Get to know a game: Ambush!
I was going to write up Bargain Hunter next, but in an effort to prove that I'm not actually obsessed with trick-taking games, I'm going to go in a very different direction instead. It might be harder to get further away from a nice, lightly-themed trick-taker than this game: Ambush!
Ambush! is a World War II boardgame set at the individual soldier level, published by Victory Games in 1983. It was designed by Eric Lee Smith and John Butterfield, both of whom have reached new levels of hobby fame as two of the folks behind Shenandoah Studios, producers of what is still probably the best iPad wargame, Battle of the Bulge. But both have been veteran wargame designers for quite some time, and Ambush! is one of the very best games either has worked on.

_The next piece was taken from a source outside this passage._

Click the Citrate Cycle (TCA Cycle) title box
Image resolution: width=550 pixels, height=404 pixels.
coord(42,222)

Ambush! holds a special place for me, being the first serious wargame I ever played, unless you count Axis & Allies, which I don't, not really. I bought it during a family trip to New York City from the Compleat Strategist (which is amazingly still there) when I was probably roughly 11. I devoured the rule book in the hotel that night and set up a scenario on the floor. My family all thought I was totally bananas, but I was riveted. For a kid who had mostly played RPGs to that point, it opened a new world.
Ambush! is, in some ways, pretty close to an RPG. To start a game, you create a team of 8 soldiers, spendings points on Initiative ratings (and commander ability) and rolling for a bunch of other statistics, such as marksmanship, perception, and morale. You also then equip your soldiers using your equipment points, subject to some fairly restrictive encumbrance rules. They even gain experience and improve as you play through the campaign. After generating your squad, you then select which scenario to play from among the eight in the box. The scenario will give you some special rules, setup instructions, and what your victory conditions are for the scenario.

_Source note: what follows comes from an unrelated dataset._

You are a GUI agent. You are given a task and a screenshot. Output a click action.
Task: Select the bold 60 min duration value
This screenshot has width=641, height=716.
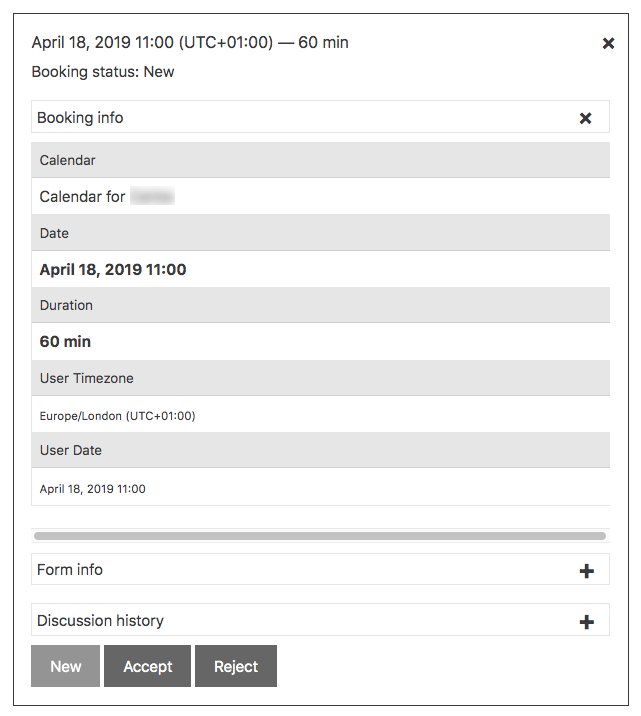pos(65,342)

The game presents like a standard hex and counter wargame, with one major exception: the paragraph booklet and sleeve. Each mission has a set of sheets of numbers that you slide into a sleeve, which has little windows in it. That allows you to slide it back and forth and check certain columns at certain times, which will reveal different paragraph numbers. Those, in turn, will reveal things that happen during the mission. Terrain events, triggered events, random events - they're all driven by this opaque system. And surprises abound in it. I'd love to talk about specifics, but they'd be unfortunate spoilers, and I hope people get to experience them properly.

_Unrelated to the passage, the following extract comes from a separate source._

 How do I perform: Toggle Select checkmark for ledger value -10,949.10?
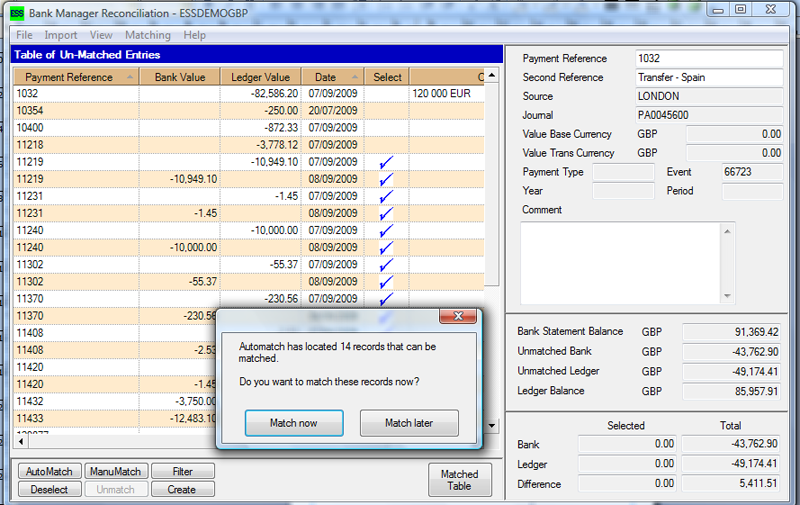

But it gets even better. Each mission has different "conditions", which change based on events during the mission. A condition might change when particular units show up or are defeated, when the player's soldiers perform certain tasks, or other things that happen on the board. Here's the nifty part of conditions: you change the sheet inside the sleeve. That, in turn, changes all the event triggers and what the reactions of the bad guys are. So if something momentous happens on the board, the game responds to it.
When you combine all that stuff with intelligent rules for how the Germans behave, you get this amazing solo experience. It really at times feels like there's another player you're struggling against, even though the game is purely solo. I've actually had some of my best times with the game playing it as a team game, since you then have a friend there to share your triumphs and failures.
Even with all of the recent interest in cooperative and solo play in board games, I've still never played anything that generates quite as convincing a narrative, that feels more alive, and that can be as gripping as Ambush! If it has a drawback, it's that the missions aren't super replayable. Once you've seen the surprises, you're going to be able to plan for them. But what a ride! And, wait a few years, and it'll all seem fresh again. Plus, there are expansions as well as a Pacific Theater version (Battle Hymn, which is really hard), so there's plenty of gaming available in the system. This game is such a unique experience, everybody with interest in WWII gaming should track down a copy.